Level of foreign investment in agriculture
Despite increased community attention, the level of foreign ownership of Australian farmland has not increased significantly in recent years. Farms continued to be largely Australian owned.
The Government, through work done by the Treasury and the ATO, has established the Agricultural Land Register—the first report showed that, as at 30 June 2016, 13.6 per cent of agricultural land had some level of foreign ownership.
The UK accounted for around half of these foreign holdings, with the United States also an important foreign landowner. A range of other countries was also found to have quite modest levels of agricultural land ownership, such as the Netherlands, Singapore and China.
The 13.6 per cent ratio is based on the area of foreign owned land, but I expect the share of foreign ownership in terms of the value of Australian agricultural land would be even lower. While consistent data on land values is not available, more than 80 per cent of foreign owned land is held in large leasehold interests where the productivity of land is typically lower than smaller freehold aggregations.
In 2015-16, FIRB approved investment applications for agriculture, forestry and fishing investment applications valued at $4.6 billion, an increase of over 80 per cent on 2014-15 ($2.5 billion).
In the last few years there have been hundreds of agricultural land approvals. In 2015-16 there were 227 approvals for agricultural land. Of course there was one high profile case that raised particular concerns (Kidman), but overwhelmingly these cases are being approved.
The USA, China, and the UK were the leading sources of proposed investment.
The Board is cognisant of the community debate around foreign investment in agricultural land which has intensified in recent years, on the back of increasing community sensitivity.

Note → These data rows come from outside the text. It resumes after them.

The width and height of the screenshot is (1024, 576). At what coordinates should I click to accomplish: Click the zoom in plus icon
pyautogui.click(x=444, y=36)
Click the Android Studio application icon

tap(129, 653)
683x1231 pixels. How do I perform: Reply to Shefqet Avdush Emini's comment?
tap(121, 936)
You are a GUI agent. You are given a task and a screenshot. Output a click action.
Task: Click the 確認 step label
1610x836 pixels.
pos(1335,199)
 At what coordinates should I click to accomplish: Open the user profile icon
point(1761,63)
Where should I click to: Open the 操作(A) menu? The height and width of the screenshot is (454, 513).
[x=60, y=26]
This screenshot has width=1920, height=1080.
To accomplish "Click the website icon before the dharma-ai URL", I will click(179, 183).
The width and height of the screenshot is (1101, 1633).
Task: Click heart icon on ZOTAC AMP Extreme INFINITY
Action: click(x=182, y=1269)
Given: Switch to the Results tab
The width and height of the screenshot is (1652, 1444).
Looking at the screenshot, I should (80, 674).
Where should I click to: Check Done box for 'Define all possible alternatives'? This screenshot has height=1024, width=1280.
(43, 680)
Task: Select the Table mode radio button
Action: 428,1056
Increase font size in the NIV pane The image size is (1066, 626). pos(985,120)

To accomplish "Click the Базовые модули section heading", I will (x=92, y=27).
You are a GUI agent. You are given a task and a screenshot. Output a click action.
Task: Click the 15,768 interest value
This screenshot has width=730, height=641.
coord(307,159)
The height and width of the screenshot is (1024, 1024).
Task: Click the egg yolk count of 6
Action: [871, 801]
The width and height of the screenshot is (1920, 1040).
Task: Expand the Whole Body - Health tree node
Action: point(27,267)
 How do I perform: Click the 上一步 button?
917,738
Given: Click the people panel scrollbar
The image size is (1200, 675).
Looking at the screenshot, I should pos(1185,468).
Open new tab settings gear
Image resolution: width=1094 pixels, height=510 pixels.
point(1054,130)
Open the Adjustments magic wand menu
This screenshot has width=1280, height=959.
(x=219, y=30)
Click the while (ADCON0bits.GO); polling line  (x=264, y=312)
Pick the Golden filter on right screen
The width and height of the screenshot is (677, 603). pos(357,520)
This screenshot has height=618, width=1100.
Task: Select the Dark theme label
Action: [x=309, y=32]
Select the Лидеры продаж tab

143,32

And these matters are of course an important consideration for the Treasurer in looking at the national interest.
Role of foreign investment in agriculture
As a large, resource rich country with relatively high demand for capital, Australia has relied on foreign investment to meet the shortfall of domestic savings against domestic investment needs for over two centuries. In 2012, ANZ’s Greener Pastures Report estimated that Australia may need in the order of $1 trillion in investment up to 2050 to develop the export potential of the sector.
While Australia’s financial institutions will play an important role in providing that capital, foreign capital will also need to play a vital role.
Foreign investment has always played a key role in the agriculture sector, particularly given the significance nowadays of technological advances to enhance productivity. The sector is a part of the broader boom in innovation across the Australian economy. New technologies will support farm businesses to tackle heightened regional competition, growing international resource scarcity, and other challenges.
There are significant opportunities in northern Australia in particular. Northern Australian agriculture and food and fibre processing has significant potential for expansion. Research and development will lead to greater yields and profitability, and will explore new products, production methods, technologies and broad innovation.
We acknowledge that foreign investment has always had some element of community sensitivity. At the same time, Australians increasingly need to see the benefits of foreign investors looking after agricultural properties, contributing to the community, growing farm output and paying tax.
The FIRB takes seriously its role in facilitating this investment and providing assurance that it meets community standards. We encourage early engagement from investors and sellers to ensure all potential issues are understood and there is a productive two-way exchange about transactions.
With growing world demand for agricultural product the prospects for the Australian agricultural sector are bright. Foreign capital is crucial to growth, and we will need investment—including foreign investment—to realise the full potential of Australian agriculture.